85: Soavemente disse ch’io posasse;
86: allor conobbi chi era, e pregai
87: che, per parlarmi, un poco s’arrestasse.
88: Rispuosemi: «Così com’ io t’amai
89: nel mortal corpo, così t’amo sciolta:
90: però m’arresto; ma tu perché vai?».
91: «Casella mio, per tornar altra volta
92: là dov’ io son, fo io questo vïaggio»,
93: diss’ io; «ma a te com’ è tanta ora tolta?».
94: Ed elli a me: «Nessun m’è fatto oltraggio,
95: se quei che leva quando e cui li piace,
96: più volte m’ ha negato esto passaggio;
97: ché di giusto voler lo suo si face:
98: veramente da tre mesi elli ha tolto
99: chi ha voluto intrar, con tutta pace.

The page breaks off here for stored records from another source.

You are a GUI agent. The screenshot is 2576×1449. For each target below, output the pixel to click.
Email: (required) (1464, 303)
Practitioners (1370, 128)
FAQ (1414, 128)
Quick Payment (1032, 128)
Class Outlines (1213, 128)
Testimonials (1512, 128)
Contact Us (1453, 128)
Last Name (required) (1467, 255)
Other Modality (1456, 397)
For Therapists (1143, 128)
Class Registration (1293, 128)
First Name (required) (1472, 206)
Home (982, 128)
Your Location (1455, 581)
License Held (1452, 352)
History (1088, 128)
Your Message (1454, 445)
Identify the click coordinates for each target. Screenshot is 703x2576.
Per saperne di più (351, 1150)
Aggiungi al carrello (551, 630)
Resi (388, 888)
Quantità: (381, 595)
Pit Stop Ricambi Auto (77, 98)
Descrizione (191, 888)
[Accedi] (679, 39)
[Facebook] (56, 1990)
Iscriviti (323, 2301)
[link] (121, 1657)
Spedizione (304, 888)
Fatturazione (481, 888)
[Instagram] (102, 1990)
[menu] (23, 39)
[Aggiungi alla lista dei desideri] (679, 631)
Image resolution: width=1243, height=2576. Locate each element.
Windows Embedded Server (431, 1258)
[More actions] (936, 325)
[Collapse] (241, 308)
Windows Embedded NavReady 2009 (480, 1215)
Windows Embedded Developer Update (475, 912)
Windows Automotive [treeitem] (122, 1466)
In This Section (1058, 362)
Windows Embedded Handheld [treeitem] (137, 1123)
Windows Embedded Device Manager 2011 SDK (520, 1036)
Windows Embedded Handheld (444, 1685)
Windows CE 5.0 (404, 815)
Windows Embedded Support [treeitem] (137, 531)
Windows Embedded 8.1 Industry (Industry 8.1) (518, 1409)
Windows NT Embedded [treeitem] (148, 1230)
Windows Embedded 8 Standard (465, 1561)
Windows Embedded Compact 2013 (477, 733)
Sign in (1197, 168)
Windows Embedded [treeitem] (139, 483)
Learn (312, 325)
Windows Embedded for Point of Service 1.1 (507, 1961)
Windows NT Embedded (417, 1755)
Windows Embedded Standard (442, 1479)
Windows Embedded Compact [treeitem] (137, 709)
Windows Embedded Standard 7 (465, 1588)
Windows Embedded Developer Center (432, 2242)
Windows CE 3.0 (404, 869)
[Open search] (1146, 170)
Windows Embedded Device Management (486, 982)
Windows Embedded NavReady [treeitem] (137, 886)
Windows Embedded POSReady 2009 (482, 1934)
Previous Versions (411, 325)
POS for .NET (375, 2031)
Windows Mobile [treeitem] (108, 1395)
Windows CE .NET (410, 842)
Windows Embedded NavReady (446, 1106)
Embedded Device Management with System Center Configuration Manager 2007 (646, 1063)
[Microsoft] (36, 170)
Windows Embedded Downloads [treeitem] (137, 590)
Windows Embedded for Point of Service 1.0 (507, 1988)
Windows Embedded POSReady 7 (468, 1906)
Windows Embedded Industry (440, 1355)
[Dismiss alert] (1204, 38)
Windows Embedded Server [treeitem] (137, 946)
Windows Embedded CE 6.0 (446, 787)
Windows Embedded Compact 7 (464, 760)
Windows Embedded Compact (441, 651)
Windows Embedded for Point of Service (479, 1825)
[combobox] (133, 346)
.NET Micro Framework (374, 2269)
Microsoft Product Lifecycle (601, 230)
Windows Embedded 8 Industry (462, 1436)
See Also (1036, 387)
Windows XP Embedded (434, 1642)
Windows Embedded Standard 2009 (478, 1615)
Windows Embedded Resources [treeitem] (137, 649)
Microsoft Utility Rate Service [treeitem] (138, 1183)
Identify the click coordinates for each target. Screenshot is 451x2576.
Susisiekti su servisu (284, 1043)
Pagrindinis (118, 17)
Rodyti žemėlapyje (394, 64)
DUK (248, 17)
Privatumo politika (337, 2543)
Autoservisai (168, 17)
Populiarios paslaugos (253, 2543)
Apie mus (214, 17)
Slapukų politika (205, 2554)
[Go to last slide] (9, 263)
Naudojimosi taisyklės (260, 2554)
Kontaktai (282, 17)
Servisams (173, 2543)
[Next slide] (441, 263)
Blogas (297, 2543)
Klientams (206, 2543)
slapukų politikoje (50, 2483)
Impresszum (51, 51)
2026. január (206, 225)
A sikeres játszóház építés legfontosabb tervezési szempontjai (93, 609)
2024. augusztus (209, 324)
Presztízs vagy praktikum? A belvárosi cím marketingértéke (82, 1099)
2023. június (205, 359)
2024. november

100: Ond’ io, ch’era ora a la marina vòlto
101: dove l’acqua di Tevero s’insala,
102: benignamente fu’ da lui ricolto.
103: A quella foce ha elli or dritta l’ala,
104: però che sempre quivi si ricoglie
105: qual verso Acheronte non si cala».
106: E io: «Se nuova legge non ti toglie
107: memoria o uso a l’amoroso canto
108: che mi solea quetar tutte mie doglie,
109: di ciò ti piaccia consolare alquanto
110: l’anima mia, che, con la sua persona
111: venendo qui, è affannata tanto!».
112: ‘Amor che ne la mente mi ragiona’
113: cominciò elli allor sì dolcemente,
114: che la dolcezza ancor dentro mi suona.
115: Lo mio maestro e io e quella gente
116: ch’eran con lui parevan sì contenti,
117: come a nessun toccasse altro la mente.
118: Noi eravam tutti fissi e attenti
119: a le sue note; ed ecco il veglio onesto
120: gridando: «Che è ciò, spiriti lenti?
121: qual negligenza, quale stare è questo?
122: Correte al monte a spogliarvi lo scoglio
123: ch’esser non lascia a voi Dio manifesto».
124: Come quando, cogliendo biado o loglio,
125: li colombi adunati a la pastura,
126: queti, sanza mostrar l’usato orgoglio,
127: se cosa appare ond’ elli abbian paura,
128: subitamente lasciano star l’esca,
129: perch’ assaliti son da maggior cura;
130: così vid’ io quella masnada fresca
131: lasciar lo canto, e fuggir ver’ la costa,
132: com’ om che va, né sa dove rïesca;
133: né la nostra partita fu men tosta.